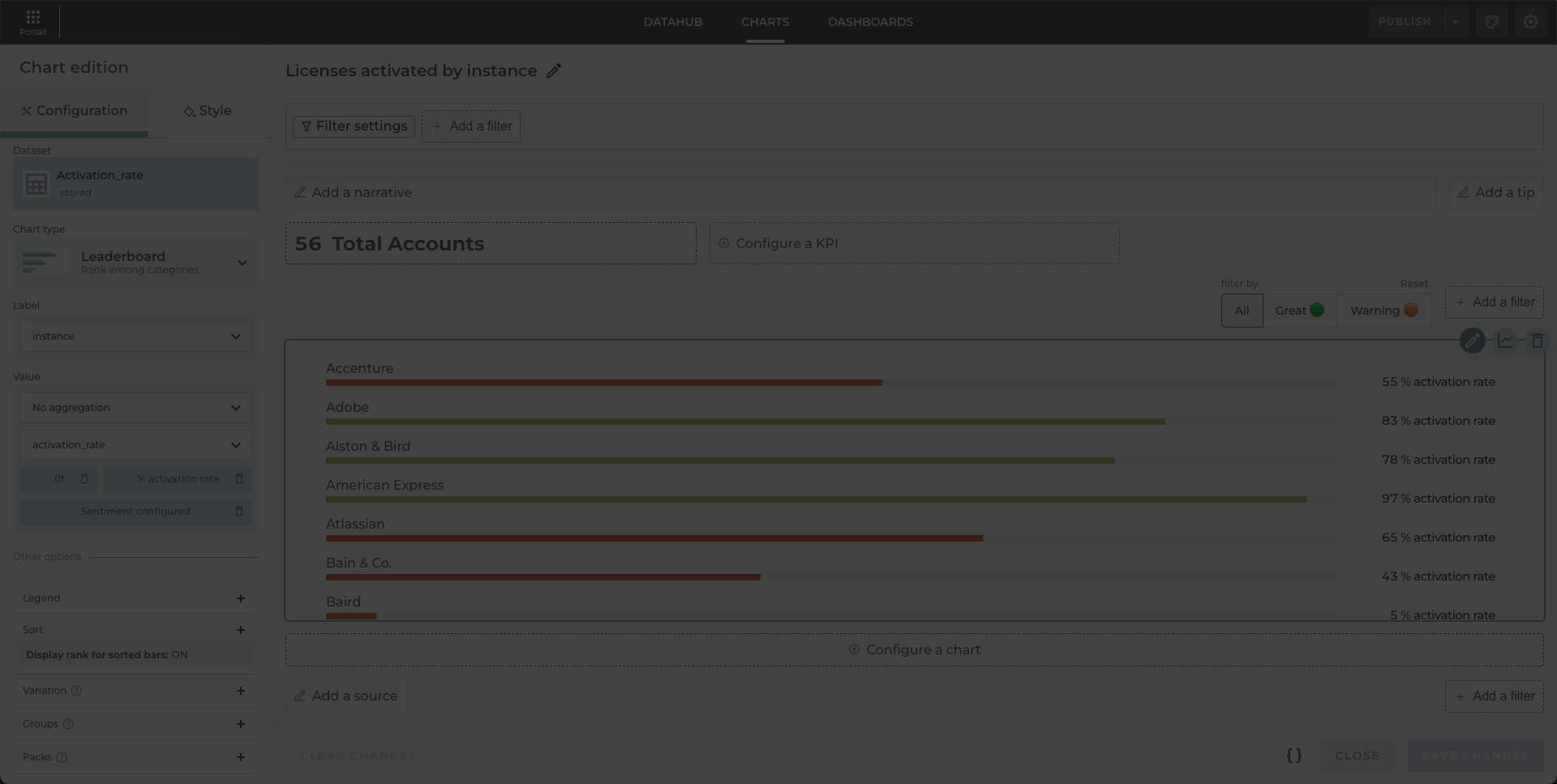The image size is (1557, 784).
Task: Click the American Express activation bar
Action: pyautogui.click(x=815, y=499)
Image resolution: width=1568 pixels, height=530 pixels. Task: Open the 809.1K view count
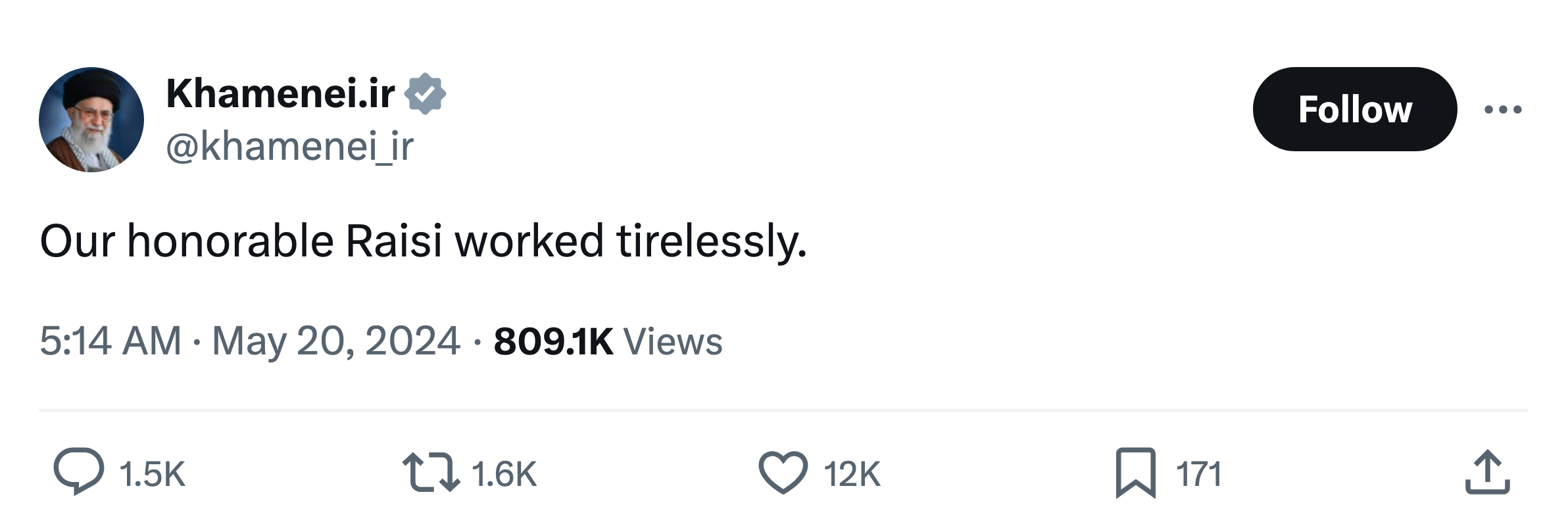[x=553, y=341]
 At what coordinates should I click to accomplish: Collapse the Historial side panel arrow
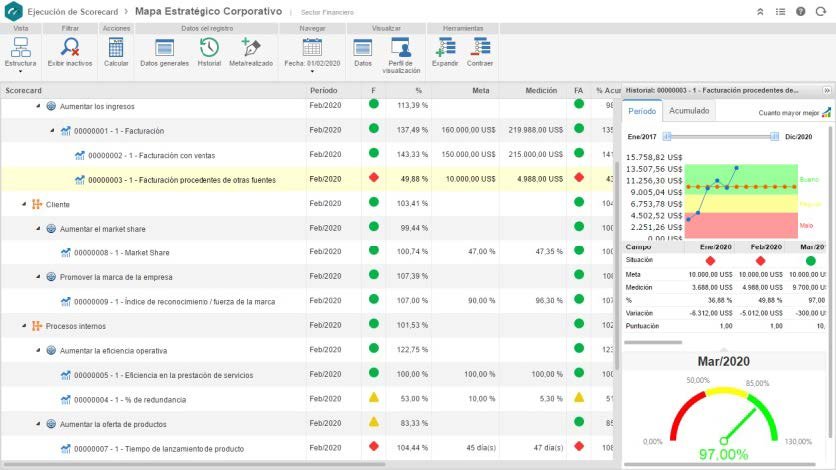click(827, 91)
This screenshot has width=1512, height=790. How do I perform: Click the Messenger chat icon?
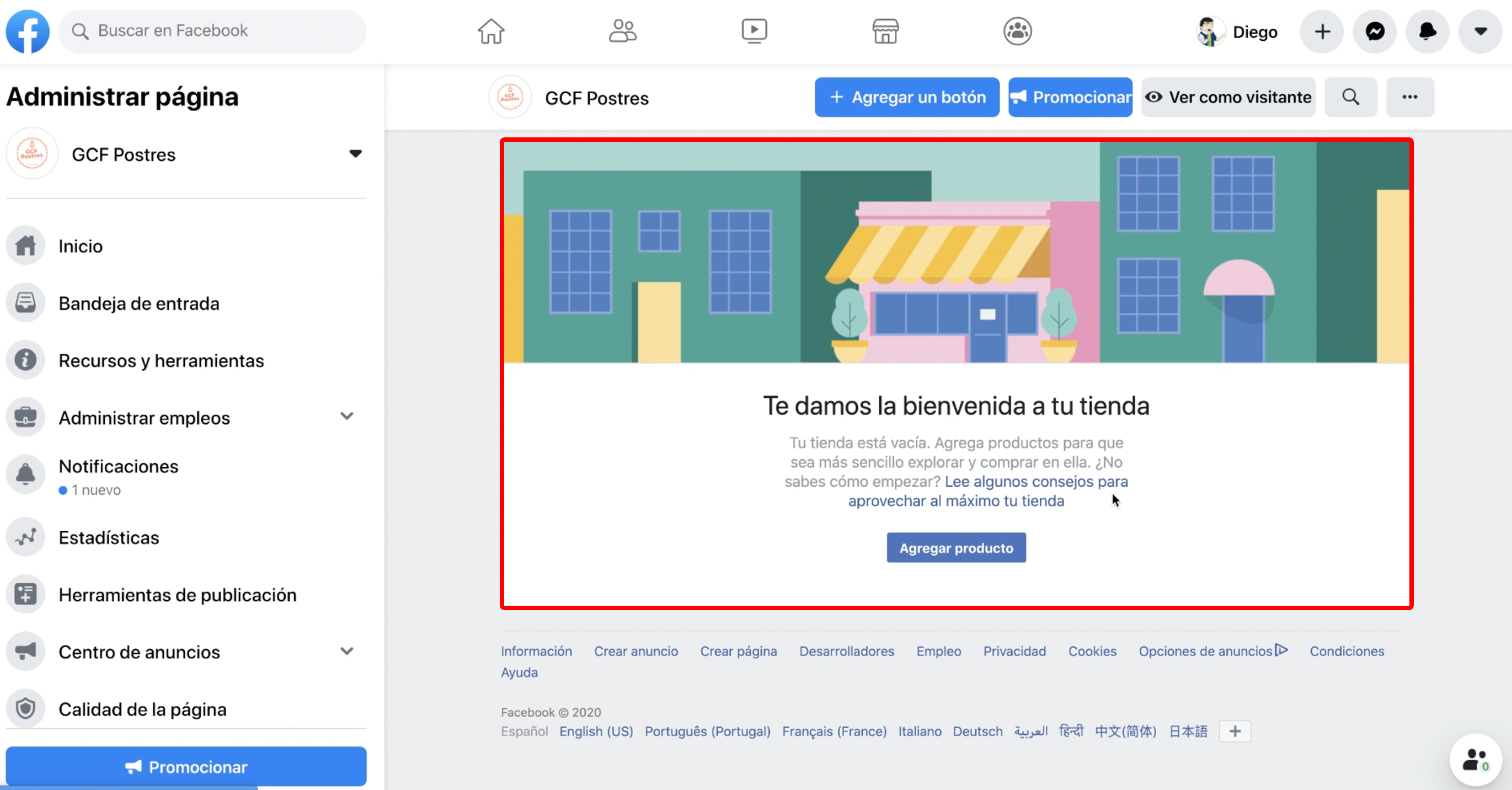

_Required work:_
Reproduce, exactly and with no pictures, the lines from the line containing "Image resolution: width=1568" through the closing line of the data above, keeping both ends.

_Result of this exercise:_
Image resolution: width=1568 pixels, height=530 pixels. Task: Open the 809.1K view count
[x=553, y=341]
 At what coordinates should I click to accomplish: Collapse the Historial side panel arrow
click(827, 91)
This screenshot has width=1512, height=790. How do I perform: Click the Messenger chat icon?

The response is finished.